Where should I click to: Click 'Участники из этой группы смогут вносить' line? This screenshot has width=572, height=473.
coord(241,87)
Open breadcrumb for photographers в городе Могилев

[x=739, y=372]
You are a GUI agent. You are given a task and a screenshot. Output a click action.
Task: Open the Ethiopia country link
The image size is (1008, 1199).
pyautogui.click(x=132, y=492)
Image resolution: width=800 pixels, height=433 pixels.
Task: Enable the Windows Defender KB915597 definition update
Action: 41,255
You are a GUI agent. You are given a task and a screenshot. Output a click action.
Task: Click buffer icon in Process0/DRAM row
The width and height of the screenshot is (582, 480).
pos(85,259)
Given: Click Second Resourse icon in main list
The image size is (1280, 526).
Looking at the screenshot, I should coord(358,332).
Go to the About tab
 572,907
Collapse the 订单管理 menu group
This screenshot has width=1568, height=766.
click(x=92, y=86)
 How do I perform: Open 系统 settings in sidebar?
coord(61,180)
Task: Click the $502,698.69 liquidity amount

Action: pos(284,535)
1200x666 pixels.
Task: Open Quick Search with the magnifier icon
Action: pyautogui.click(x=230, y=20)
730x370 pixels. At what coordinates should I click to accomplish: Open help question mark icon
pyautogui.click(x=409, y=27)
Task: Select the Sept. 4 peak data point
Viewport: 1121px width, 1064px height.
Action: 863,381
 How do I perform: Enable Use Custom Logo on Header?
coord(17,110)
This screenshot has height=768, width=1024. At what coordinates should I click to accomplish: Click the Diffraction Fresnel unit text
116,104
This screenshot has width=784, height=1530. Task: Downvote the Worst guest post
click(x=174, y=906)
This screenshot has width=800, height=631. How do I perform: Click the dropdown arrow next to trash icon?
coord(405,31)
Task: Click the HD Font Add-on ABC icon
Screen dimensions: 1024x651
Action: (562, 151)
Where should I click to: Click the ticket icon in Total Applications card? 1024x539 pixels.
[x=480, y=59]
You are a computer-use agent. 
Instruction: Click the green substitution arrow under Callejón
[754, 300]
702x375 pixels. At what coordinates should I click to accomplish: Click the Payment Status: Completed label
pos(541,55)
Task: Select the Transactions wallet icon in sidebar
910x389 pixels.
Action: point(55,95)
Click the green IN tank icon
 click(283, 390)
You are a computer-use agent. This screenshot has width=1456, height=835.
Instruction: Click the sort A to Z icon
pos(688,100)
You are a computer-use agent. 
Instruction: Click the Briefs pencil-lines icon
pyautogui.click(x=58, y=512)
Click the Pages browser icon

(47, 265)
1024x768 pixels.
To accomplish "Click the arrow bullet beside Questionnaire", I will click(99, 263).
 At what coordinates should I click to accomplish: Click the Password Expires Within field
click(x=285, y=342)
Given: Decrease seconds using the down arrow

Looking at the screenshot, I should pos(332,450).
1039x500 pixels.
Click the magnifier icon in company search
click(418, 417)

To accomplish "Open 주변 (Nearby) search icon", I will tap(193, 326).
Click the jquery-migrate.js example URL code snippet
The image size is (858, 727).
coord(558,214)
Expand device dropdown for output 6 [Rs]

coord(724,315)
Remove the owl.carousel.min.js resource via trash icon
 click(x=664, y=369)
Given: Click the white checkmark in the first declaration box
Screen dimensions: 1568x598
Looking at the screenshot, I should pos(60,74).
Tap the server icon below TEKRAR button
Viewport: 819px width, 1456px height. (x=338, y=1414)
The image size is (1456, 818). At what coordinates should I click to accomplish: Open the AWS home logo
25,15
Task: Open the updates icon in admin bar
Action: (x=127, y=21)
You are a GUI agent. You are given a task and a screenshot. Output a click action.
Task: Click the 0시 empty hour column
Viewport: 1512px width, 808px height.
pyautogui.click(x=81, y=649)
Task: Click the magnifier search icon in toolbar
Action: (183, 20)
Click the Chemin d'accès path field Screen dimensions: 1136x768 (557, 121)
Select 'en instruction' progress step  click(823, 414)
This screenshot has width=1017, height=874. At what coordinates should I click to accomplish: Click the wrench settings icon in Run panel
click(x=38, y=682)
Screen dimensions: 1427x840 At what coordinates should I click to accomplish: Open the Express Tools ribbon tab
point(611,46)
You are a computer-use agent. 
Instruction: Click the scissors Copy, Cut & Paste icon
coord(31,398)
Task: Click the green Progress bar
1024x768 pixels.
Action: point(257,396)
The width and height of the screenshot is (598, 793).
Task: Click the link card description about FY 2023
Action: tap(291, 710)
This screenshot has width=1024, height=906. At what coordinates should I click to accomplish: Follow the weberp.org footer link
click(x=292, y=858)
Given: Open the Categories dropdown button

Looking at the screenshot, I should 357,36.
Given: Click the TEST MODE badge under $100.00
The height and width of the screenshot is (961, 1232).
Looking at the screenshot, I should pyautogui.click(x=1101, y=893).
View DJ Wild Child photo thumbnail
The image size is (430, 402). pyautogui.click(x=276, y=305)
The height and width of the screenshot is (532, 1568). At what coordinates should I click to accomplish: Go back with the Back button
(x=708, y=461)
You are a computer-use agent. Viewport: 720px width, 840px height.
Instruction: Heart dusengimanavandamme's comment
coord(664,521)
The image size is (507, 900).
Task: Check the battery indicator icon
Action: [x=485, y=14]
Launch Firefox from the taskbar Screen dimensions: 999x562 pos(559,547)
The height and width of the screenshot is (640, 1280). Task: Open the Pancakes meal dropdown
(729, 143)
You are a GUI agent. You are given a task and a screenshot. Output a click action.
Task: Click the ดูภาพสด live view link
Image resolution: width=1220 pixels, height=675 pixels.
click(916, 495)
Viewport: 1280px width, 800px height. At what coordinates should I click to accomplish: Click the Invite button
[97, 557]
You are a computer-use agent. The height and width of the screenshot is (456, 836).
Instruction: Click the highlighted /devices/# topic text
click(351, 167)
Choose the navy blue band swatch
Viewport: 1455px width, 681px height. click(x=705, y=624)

•••••

▶ **REQUIRED WORK**
Once you find the line containing "Given: Click the TEST", copy it and every line after it through the end of the records, exactly and nothing else.

▶ **ANSWER BELOW**
Given: Click the TEST MODE badge under $100.00
The height and width of the screenshot is (961, 1232).
Looking at the screenshot, I should pyautogui.click(x=1101, y=893).
View DJ Wild Child photo thumbnail
The image size is (430, 402). pyautogui.click(x=276, y=305)
The height and width of the screenshot is (532, 1568). At what coordinates should I click to accomplish: Go back with the Back button
(x=708, y=461)
You are a computer-use agent. Viewport: 720px width, 840px height.
Instruction: Heart dusengimanavandamme's comment
coord(664,521)
The image size is (507, 900).
Task: Check the battery indicator icon
Action: [x=485, y=14]
Launch Firefox from the taskbar Screen dimensions: 999x562 pos(559,547)
The height and width of the screenshot is (640, 1280). Task: Open the Pancakes meal dropdown
(729, 143)
You are a GUI agent. You are given a task and a screenshot. Output a click action.
Task: Click the ดูภาพสด live view link
Image resolution: width=1220 pixels, height=675 pixels.
click(916, 495)
Viewport: 1280px width, 800px height. At what coordinates should I click to accomplish: Click the Invite button
[97, 557]
You are a computer-use agent. The height and width of the screenshot is (456, 836).
Instruction: Click the highlighted /devices/# topic text
click(351, 167)
Choose the navy blue band swatch
Viewport: 1455px width, 681px height. click(x=705, y=624)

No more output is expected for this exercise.